Material for this task:
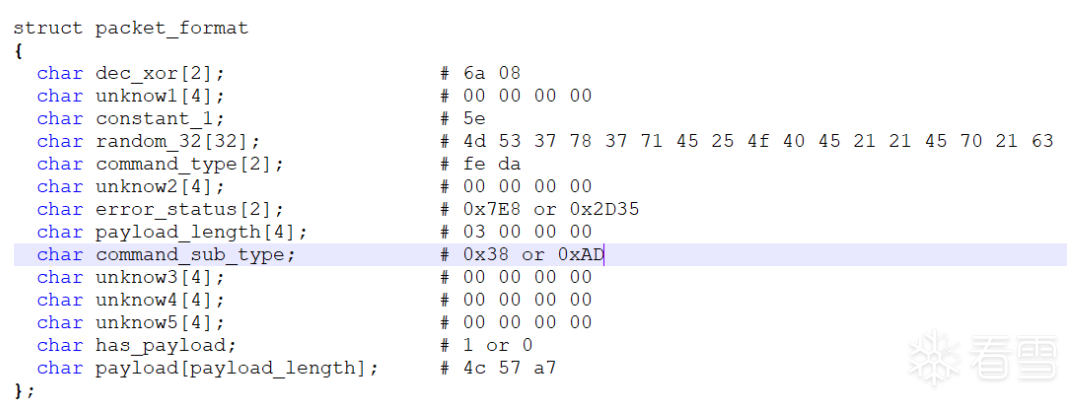Click the error_status[2] field
This screenshot has width=1079, height=410.
click(x=189, y=209)
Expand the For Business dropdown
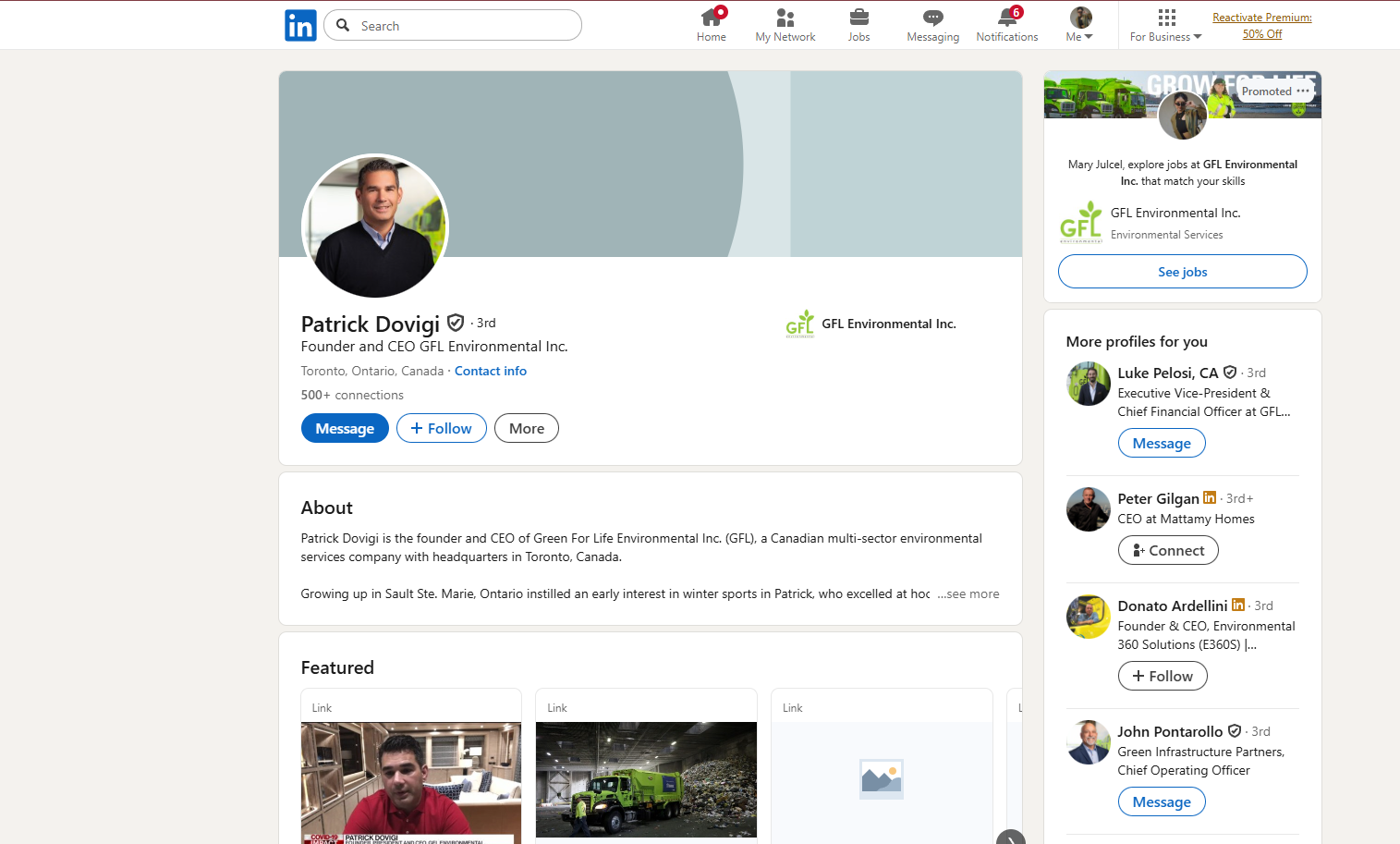The image size is (1400, 844). [x=1165, y=25]
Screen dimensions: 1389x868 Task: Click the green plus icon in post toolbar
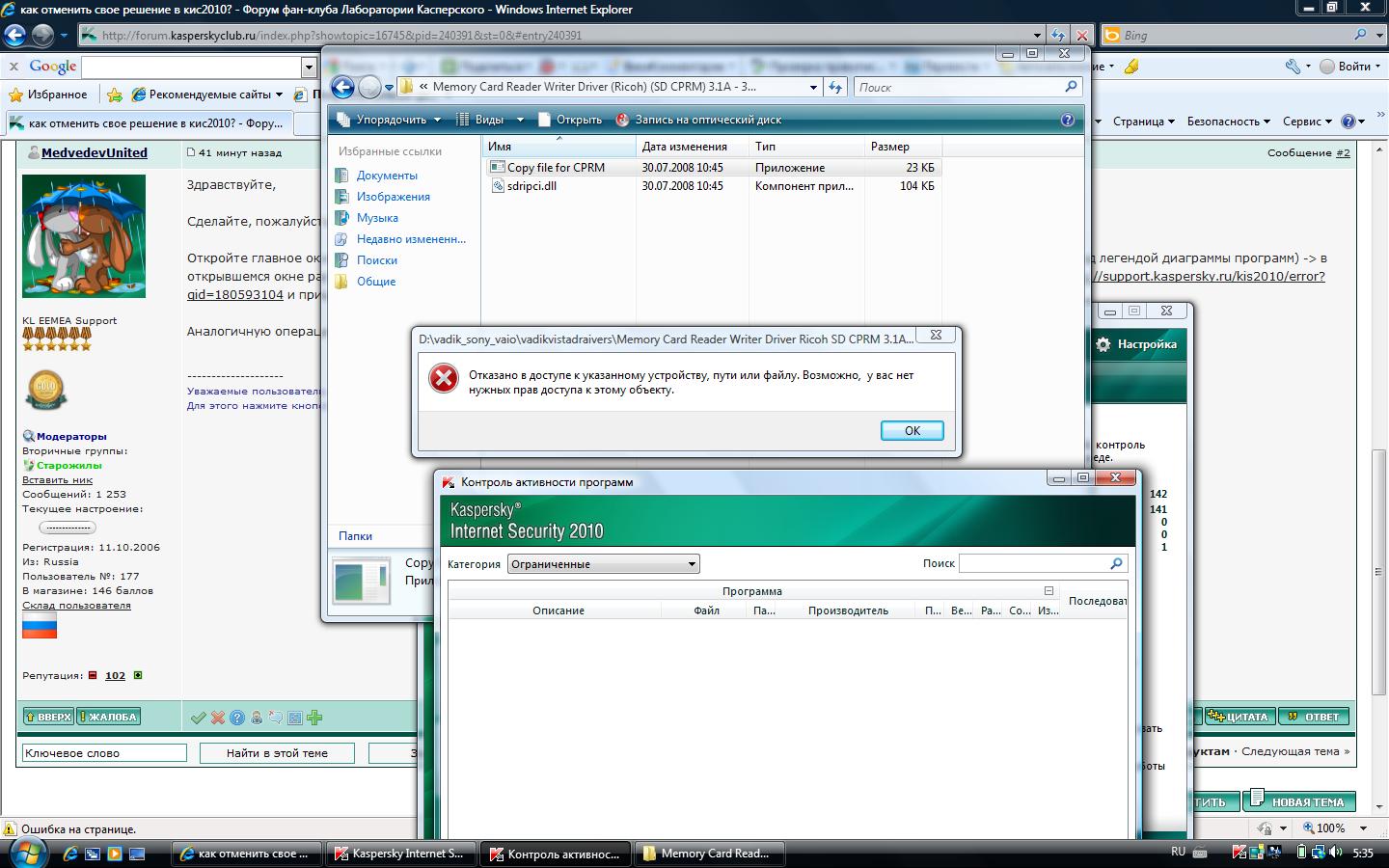314,718
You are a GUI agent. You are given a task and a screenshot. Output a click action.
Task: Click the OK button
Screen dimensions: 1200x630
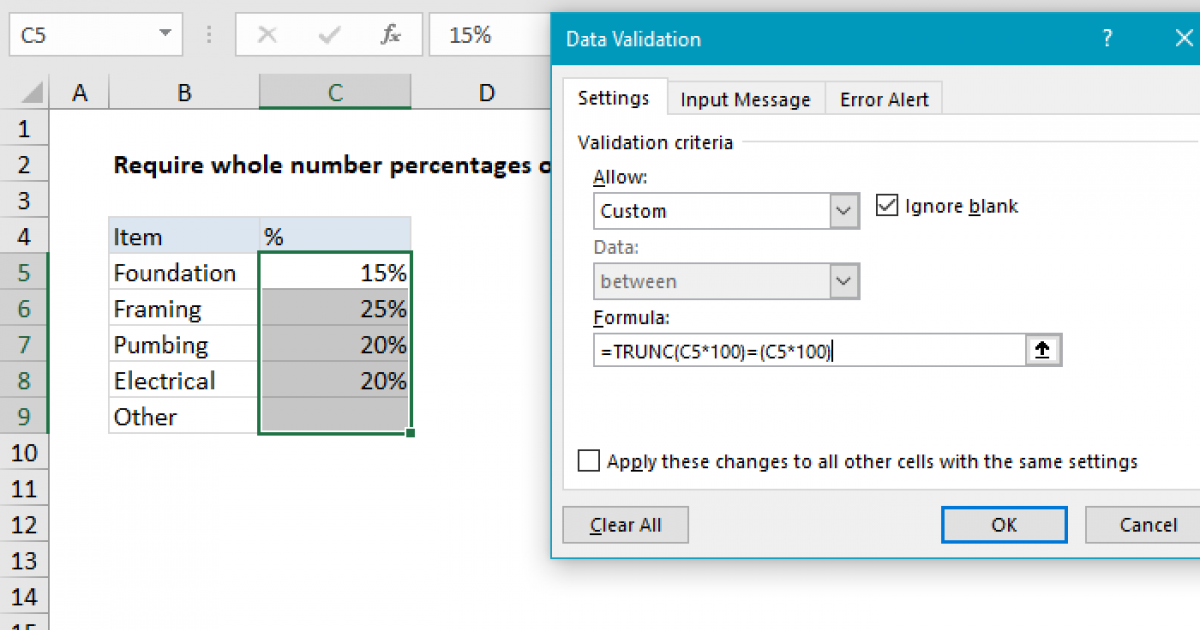(1003, 524)
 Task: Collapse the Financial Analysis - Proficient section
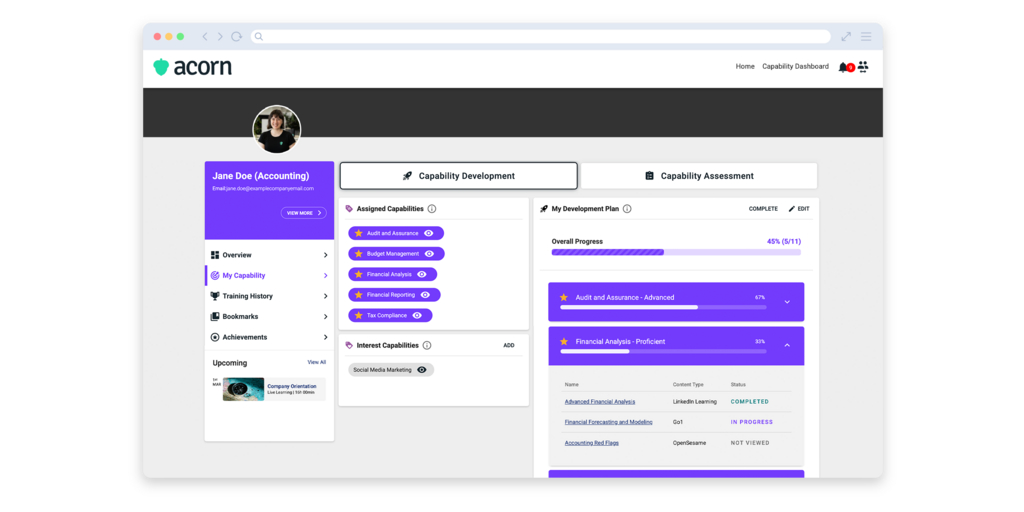click(x=787, y=345)
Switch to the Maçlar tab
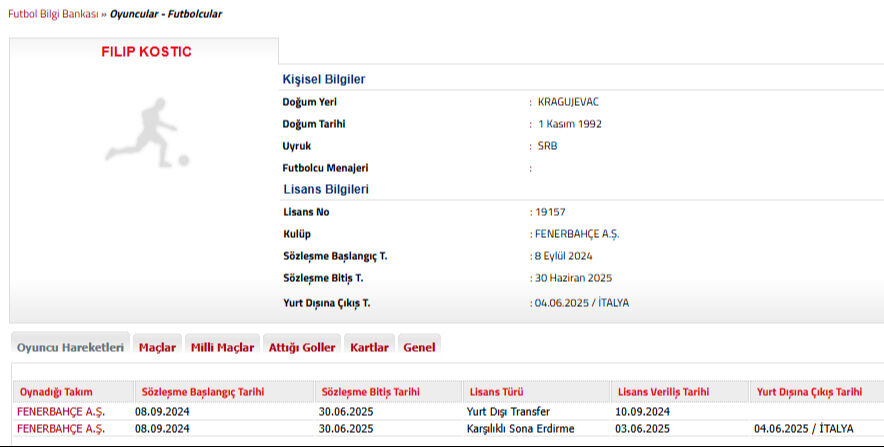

The task: Your copy must hold exactly the lines from the one with "Screen dimensions: 1200x630" to the end of the records above, both included, and no pictures.

Response to the exercise:
Screen dimensions: 1200x630
(1003, 524)
 Task: Collapse the Financial Analysis - Proficient section
click(x=787, y=345)
Switch to the Maçlar tab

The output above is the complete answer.